☆君との約束




甘寵殿に現在いるのは、8人の女。


元は、10人だったのだが……"不慮の事故”で亡くなってしまった。


―表向きは。


そして、今、御前から差し向けられたこの暗殺集団は、抗えぬものを人質とされた、哀れなもの達だ。


「殺さずに、帰るぞ。気絶させれば、それでいいだろう。そして、お前は考えろ。俺が道を開けるから」


バサバサと、斬り捨てていた陽向。


すぐに手当てすれば助かるだろうが、十中八九、御前は見捨ててしまうから。


俺は、御前には通じない力で、彼らに言った。


要するに、伝心力である。


鬼のものに備わり、鬼から遠い御前には察せない。


使われているのは、御堂のものだ。


いつだって、御前は御堂を使い、我らに逆らう。


父の若い頃の事件も、それで若い御堂のものが多く亡くなり、今、御堂は衰退の一途を辿ってる。

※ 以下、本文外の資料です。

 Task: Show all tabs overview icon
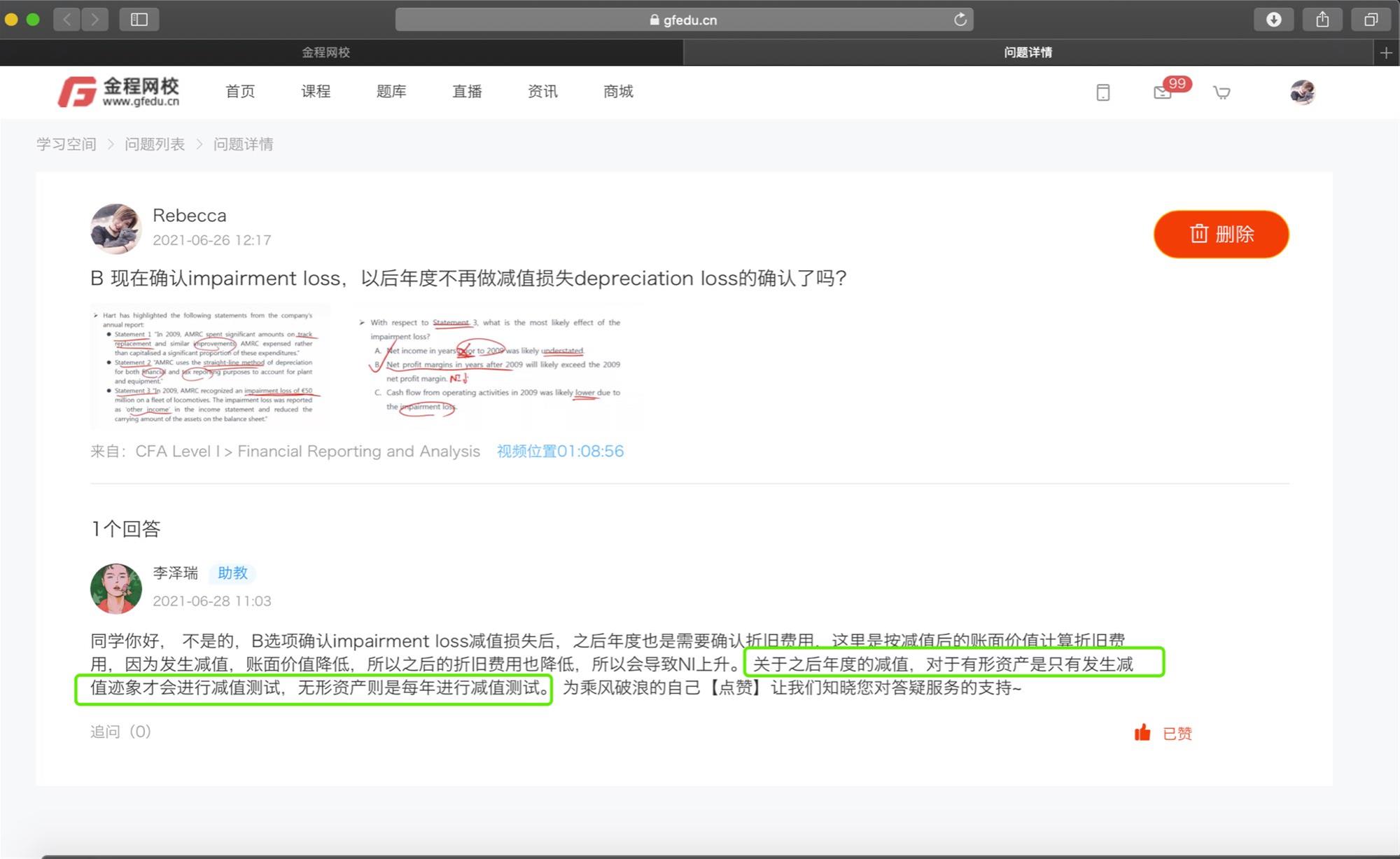coord(1371,20)
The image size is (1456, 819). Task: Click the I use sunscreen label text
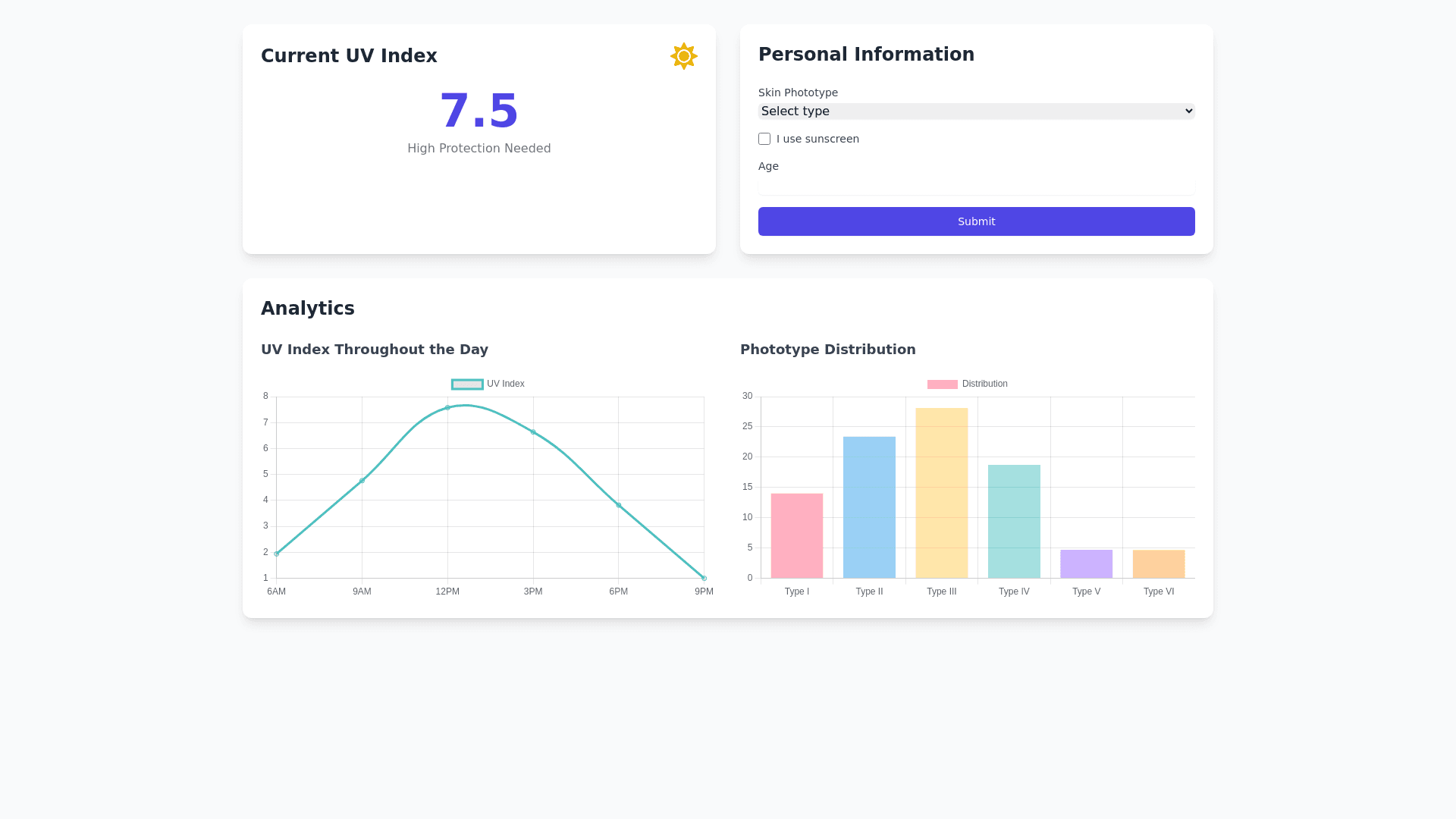tap(817, 139)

―傷を治してやるから、直ぐに身を隠せ。人質の身は保証しよう。


御園に来てから、俺には"鬼の力”というものが目覚めた。


それは御園の血によるものであり、家の空気とリンクして目覚めたのだろうと、父は言った。


さぁ、これで、敵はいなくなった。


自分の命を捨てて、人質を救っても、人質は喜ぶことは無いだろう。


みんなが笑っているためには、みんなが生きて帰るしかないんだ。


その為に、御前を潰さなければならない。


「『―世界は救わなくていいから、大切なものだけ、ちゃんと握りしめておけ。家のために生きなくていいから、自分のために生きろ』」


敵のいなくなった暗闇を見ていると、背後でそう、陽向が呟いた。


それは、父が昔、俺らに言った言葉だった。